Posted January 7, 2022

Posted January 7, 2022

The last thing city council’s liaison for housing wants to see is rental units flattened so the land can be used for car parking, but that’s what Coun. Catherine McKenney is facing in the downtown Somerset ward.

“We can say no to another surface parking lot, and we have to,” McKenney said Thursday during a rally outside of a six-plex at 142 Nepean St., currently the subject of a demolition application filed at city hall.

“We have to fill in our surface parking lots with housing and we can’t add them,” McKenney said.

A 30-space surface parking lot is proposed to service the neighbouring office building at 190 O’Connor St., which will require parking when a parking lot on the other side of O’Connor Street at 108 Nepean St. is redeveloped into a 295-unit high-rise by Glenview and Taggart Realty.

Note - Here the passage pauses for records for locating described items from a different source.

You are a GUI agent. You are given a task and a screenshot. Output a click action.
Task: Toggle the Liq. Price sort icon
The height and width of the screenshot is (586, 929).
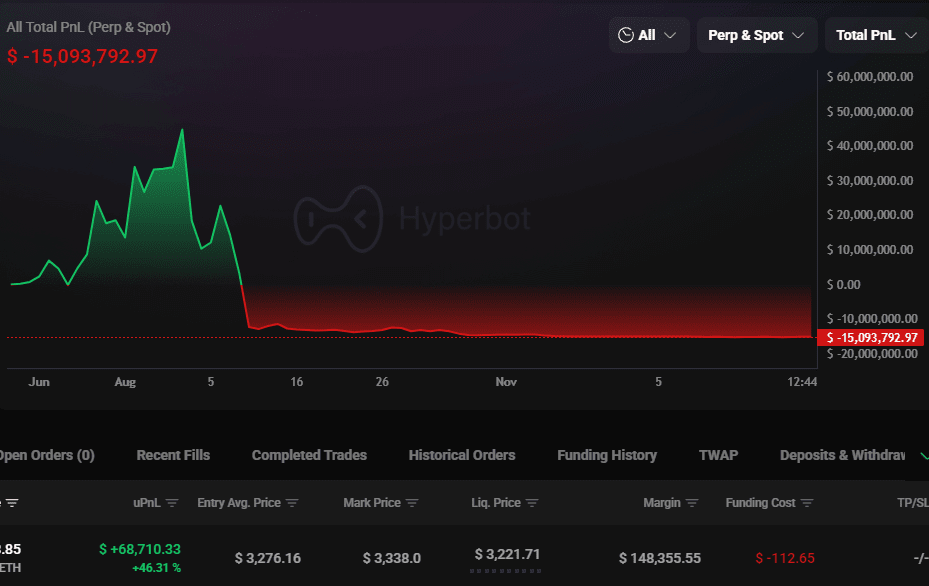532,503
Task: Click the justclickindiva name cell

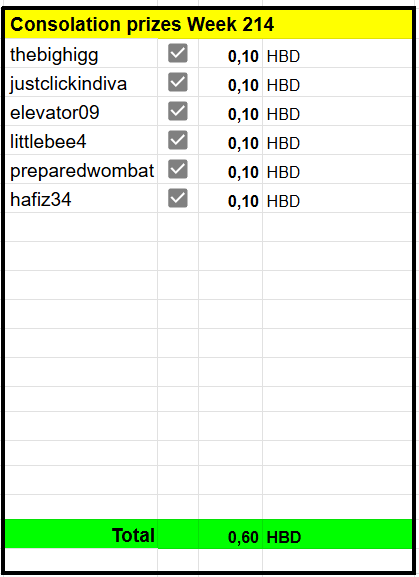Action: point(81,82)
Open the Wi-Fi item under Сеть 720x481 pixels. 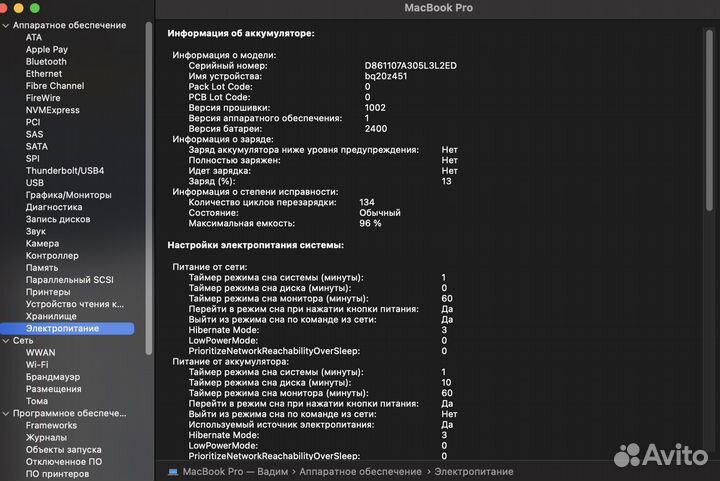37,365
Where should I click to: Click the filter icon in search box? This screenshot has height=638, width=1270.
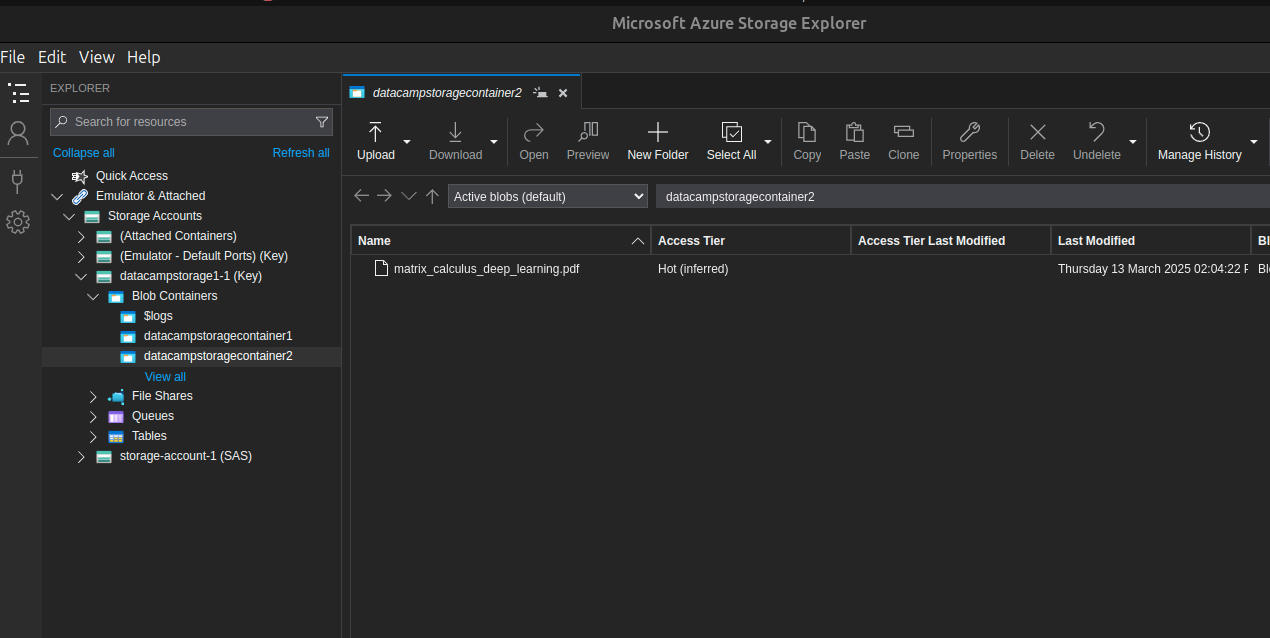[x=322, y=122]
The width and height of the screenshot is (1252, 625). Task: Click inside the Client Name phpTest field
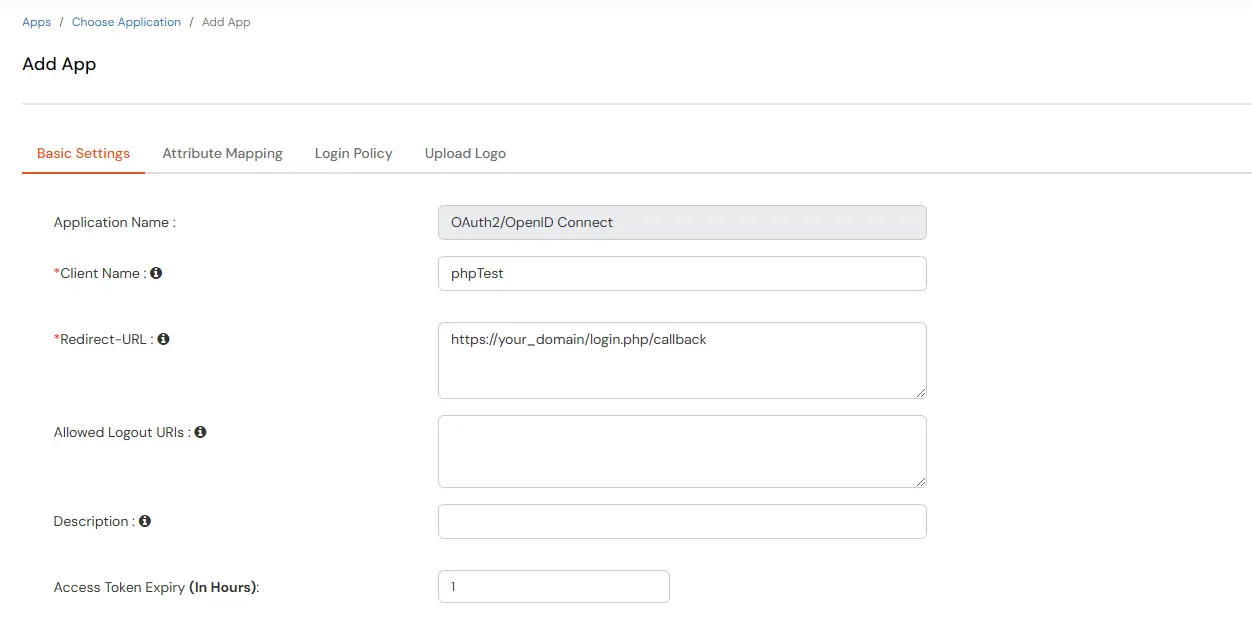pyautogui.click(x=681, y=273)
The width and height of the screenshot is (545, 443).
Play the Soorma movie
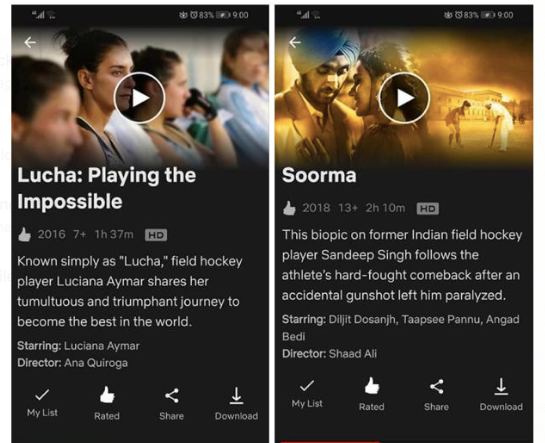404,98
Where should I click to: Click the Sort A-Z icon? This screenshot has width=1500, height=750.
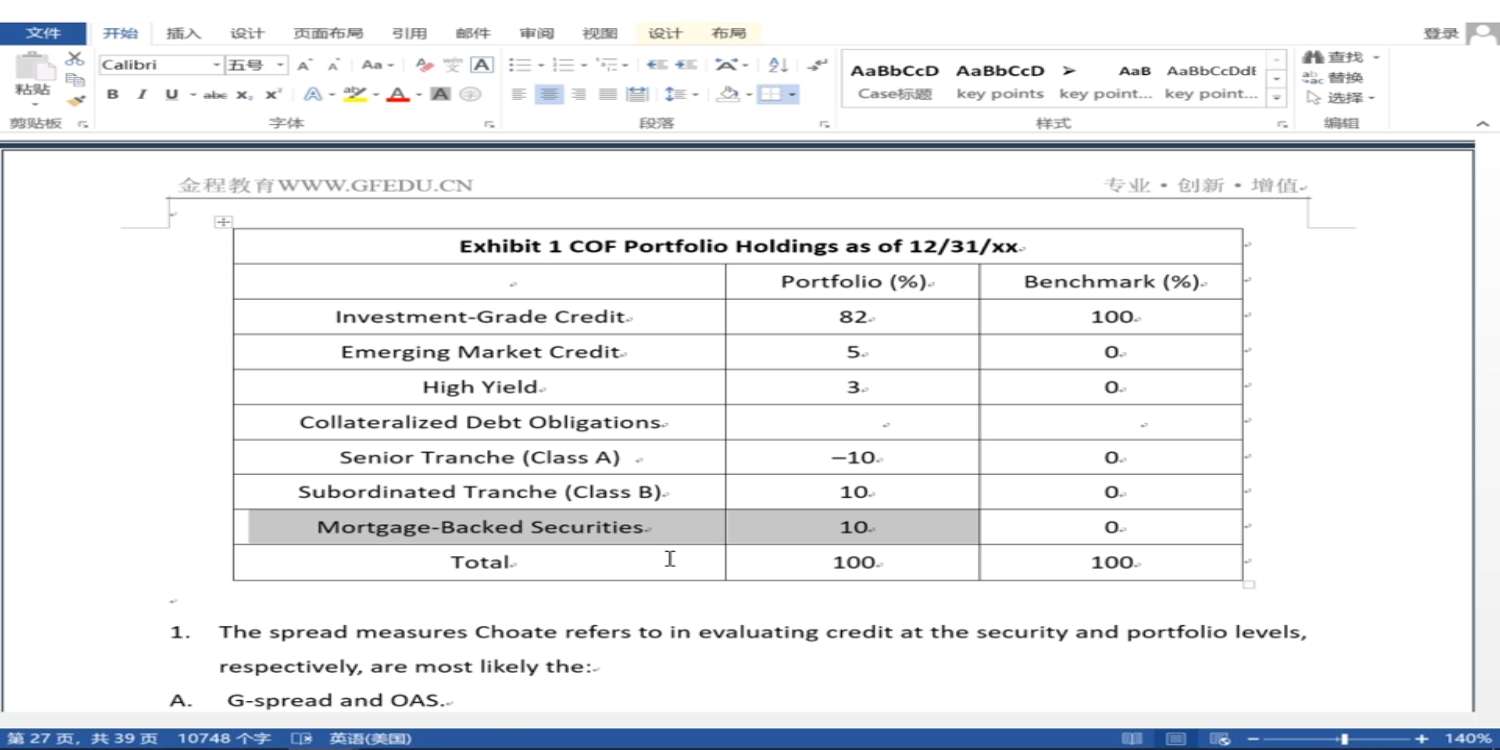(778, 65)
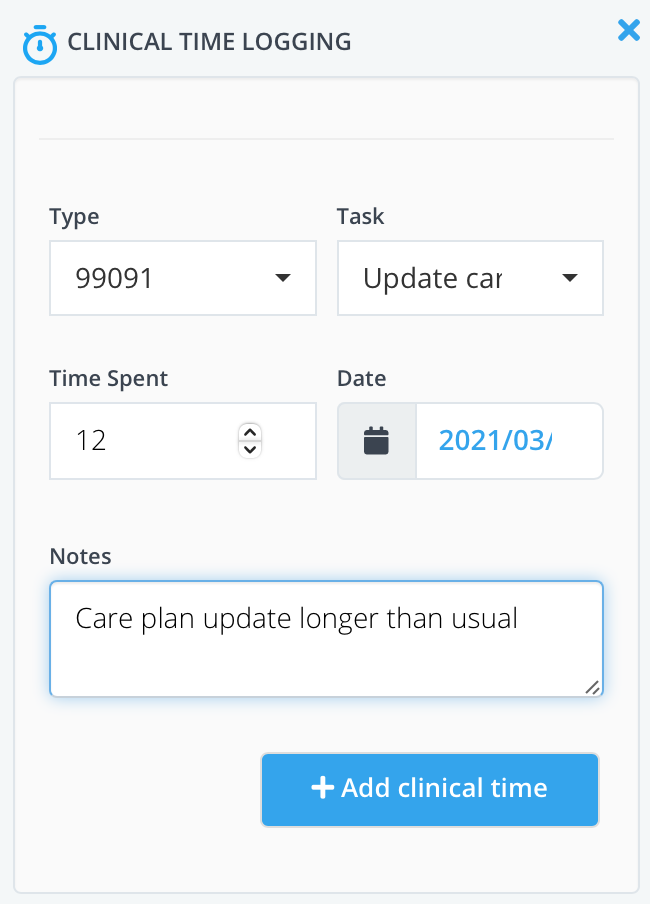650x904 pixels.
Task: Click the 2021/03 date value field
Action: [x=508, y=441]
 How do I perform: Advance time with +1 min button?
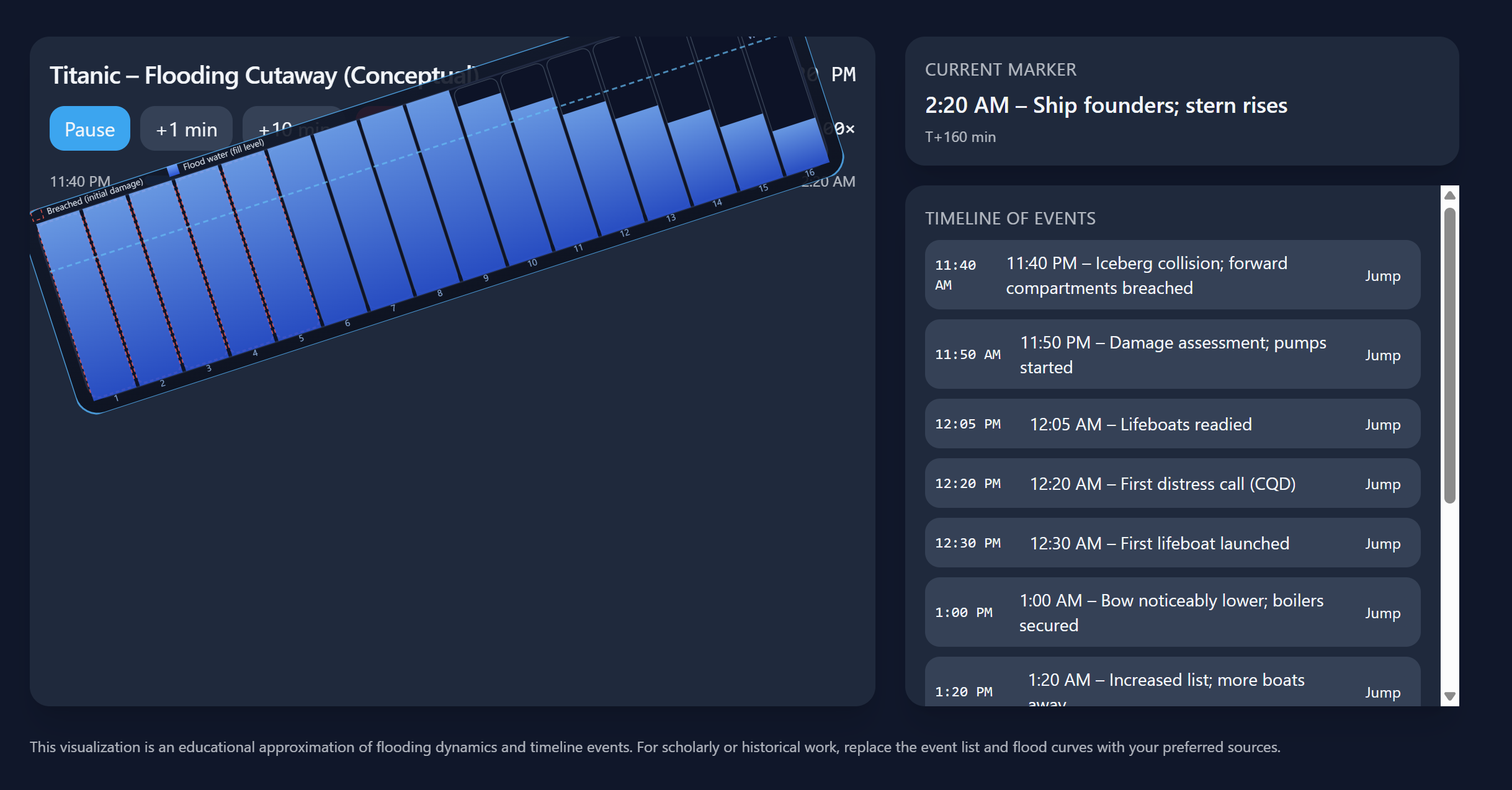(186, 129)
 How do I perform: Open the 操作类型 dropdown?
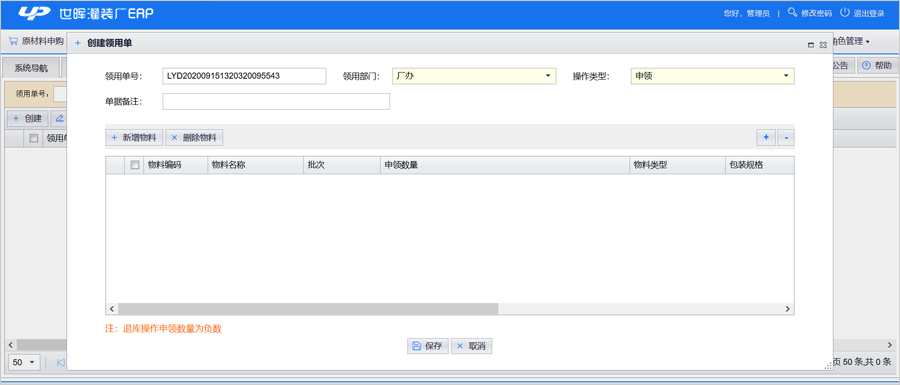click(713, 76)
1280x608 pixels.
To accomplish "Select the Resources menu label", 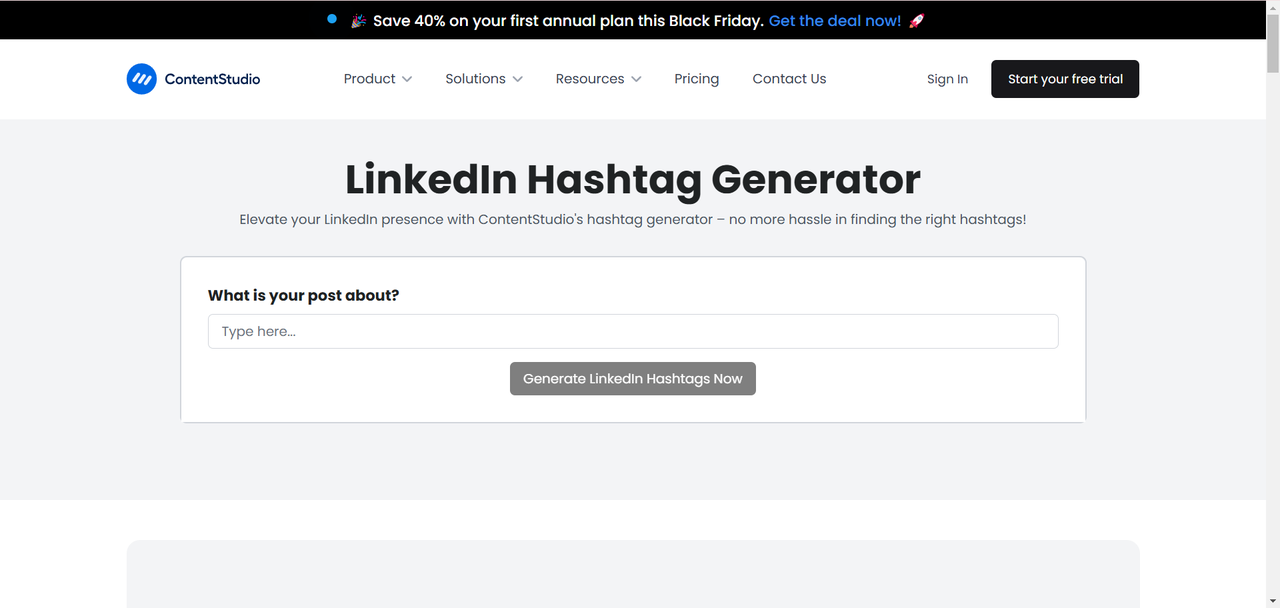I will pyautogui.click(x=589, y=79).
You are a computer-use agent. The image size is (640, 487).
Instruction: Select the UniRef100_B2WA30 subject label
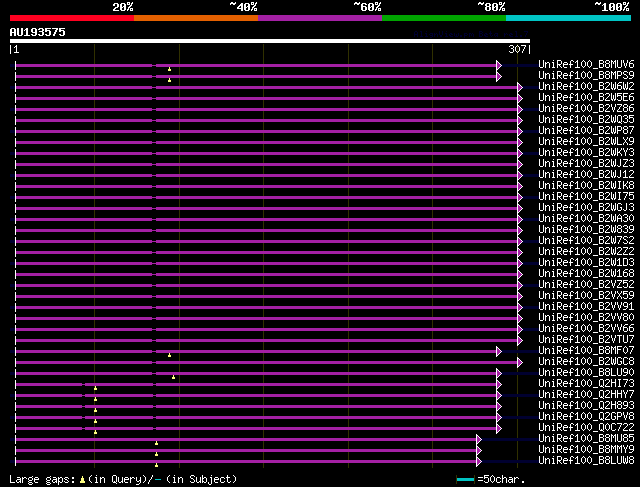click(572, 219)
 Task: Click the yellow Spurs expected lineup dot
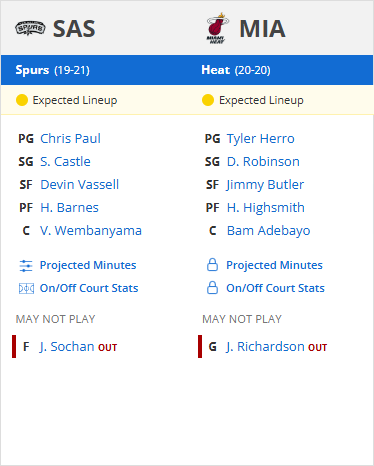22,100
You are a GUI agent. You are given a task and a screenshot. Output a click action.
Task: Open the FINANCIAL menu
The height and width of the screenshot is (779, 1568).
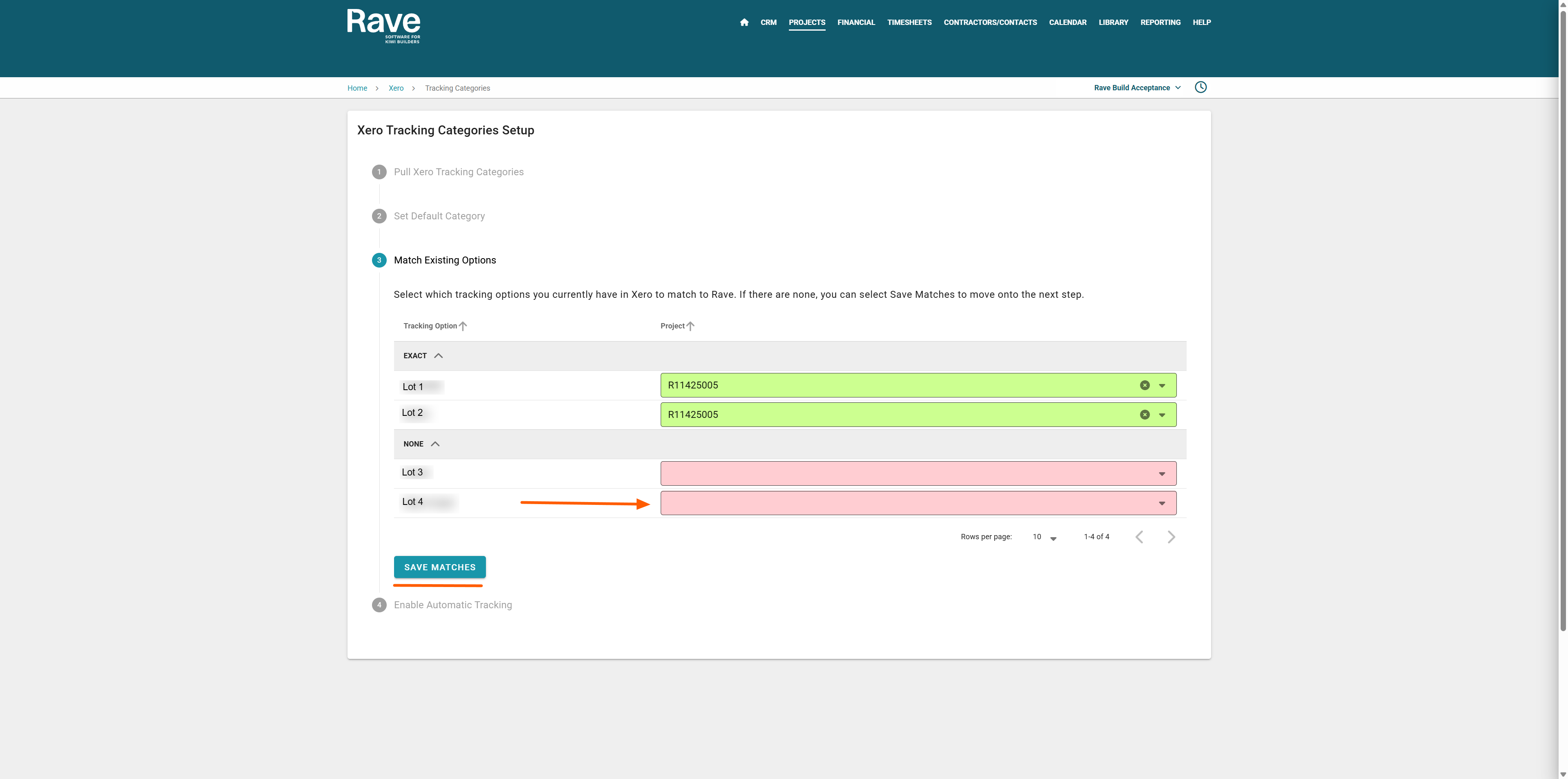pyautogui.click(x=856, y=22)
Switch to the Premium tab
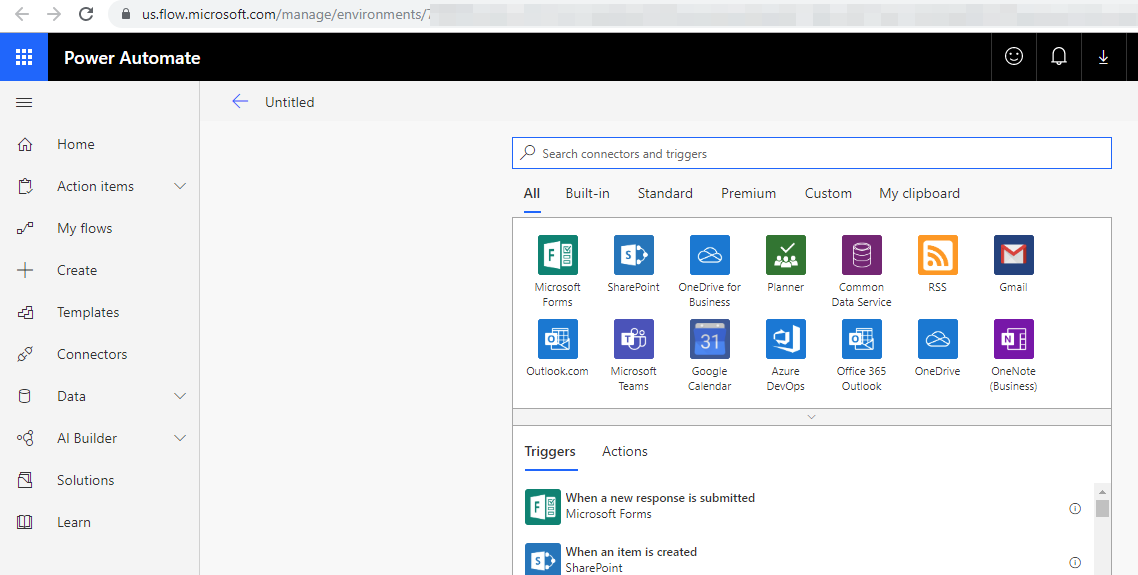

The demolition of 142 Nepean St. is proposed by 190 O’Connor Inc., an affiliate of Glenview.

Glenview president Mark Shabinsky said the new parking lot would simply replace spaces lost because of the high-rise project with Taggart. There’s no timeline yet for the high-rise project, which also requires planning approvals, so there’s also no timeline for the demolition of 142 Nepean St., Shabinsky said.

The tenants at 142 Nepean St. have been offered relocations to either one of two nearby buildings at the same rent for two years, plus relocation costs, Shabinksy said. Two tenants have agreed to terms and one tenant has given notice of not renewing the lease, he said. Talks continue with three other tenants.

If the parking lot is approved, Glenview’s plan is to maintain it as surface parking “for the foreseeable future,” Shabinsky said.

Answering a call by social justice group ACORN, about three dozen people rallied outside of 142 Nepean St. on Thursday to voice opposition to the demolition. Ottawa Centre NDP MPP Joel Harden was also at the rally.

McKenney, who has indicated an intention to run for mayor in the October municipal election, said the city shouldn’t be adding surface parking lots downtown, especially if it means demolishing affordable homes. McKenney wants planning committee to reject the demolition application when the file hits the political agenda.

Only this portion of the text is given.